Print exactly the lines below between the line holding "São João de Meriti inaugura nova" and the line holding "Início (31, 2278)", inclusive, and nothing more.
# # #
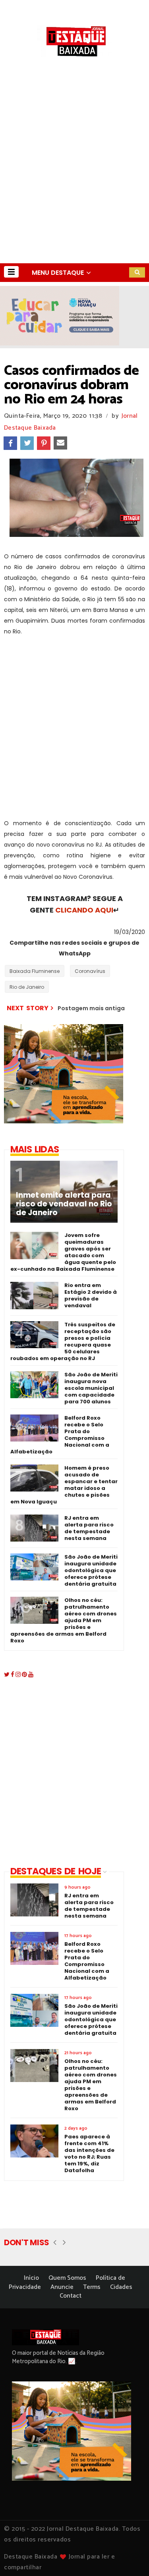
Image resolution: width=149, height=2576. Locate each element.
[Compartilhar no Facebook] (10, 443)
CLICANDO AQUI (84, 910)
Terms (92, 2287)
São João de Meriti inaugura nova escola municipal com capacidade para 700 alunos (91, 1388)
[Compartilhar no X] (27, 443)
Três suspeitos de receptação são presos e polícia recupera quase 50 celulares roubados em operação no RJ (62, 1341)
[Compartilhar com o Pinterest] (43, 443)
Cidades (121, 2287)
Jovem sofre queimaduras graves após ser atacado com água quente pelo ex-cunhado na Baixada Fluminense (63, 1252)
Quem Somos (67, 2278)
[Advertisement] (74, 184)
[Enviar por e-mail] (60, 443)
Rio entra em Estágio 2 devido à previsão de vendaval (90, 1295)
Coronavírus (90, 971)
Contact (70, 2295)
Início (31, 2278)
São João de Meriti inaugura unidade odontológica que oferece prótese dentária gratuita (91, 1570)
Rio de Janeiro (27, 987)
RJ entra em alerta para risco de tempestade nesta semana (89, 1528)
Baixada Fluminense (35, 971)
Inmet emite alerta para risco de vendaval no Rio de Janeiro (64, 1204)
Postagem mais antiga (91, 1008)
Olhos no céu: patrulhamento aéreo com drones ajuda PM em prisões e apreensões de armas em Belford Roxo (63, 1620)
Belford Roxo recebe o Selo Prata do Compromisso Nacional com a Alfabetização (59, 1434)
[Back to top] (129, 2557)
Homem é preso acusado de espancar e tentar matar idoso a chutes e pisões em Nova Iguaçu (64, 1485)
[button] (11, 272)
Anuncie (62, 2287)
# # #
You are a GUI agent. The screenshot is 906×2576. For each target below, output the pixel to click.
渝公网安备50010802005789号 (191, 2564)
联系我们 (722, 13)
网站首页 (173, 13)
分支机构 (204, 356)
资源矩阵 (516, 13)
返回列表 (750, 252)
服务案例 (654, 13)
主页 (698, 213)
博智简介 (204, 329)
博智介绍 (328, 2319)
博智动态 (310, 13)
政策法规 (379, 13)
# # #
- **WRITTEN RESPONSE**
São João de Meriti inaugura nova escola municipal com capacidade para 700 alunos (91, 1388)
[Compartilhar no X] (27, 443)
Três suspeitos de receptação são presos e polícia recupera quase 50 celulares roubados em operação no RJ (62, 1341)
[Compartilhar com o Pinterest] (43, 443)
Cidades (121, 2287)
Jovem sofre queimaduras graves após ser atacado com água quente pelo ex-cunhado na Baixada Fluminense (63, 1252)
Quem Somos (67, 2278)
[Advertisement] (74, 184)
[Enviar por e-mail] (60, 443)
Rio entra em Estágio 2 devido à previsão de vendaval (90, 1295)
Coronavírus (90, 971)
Contact (70, 2295)
Início (31, 2278)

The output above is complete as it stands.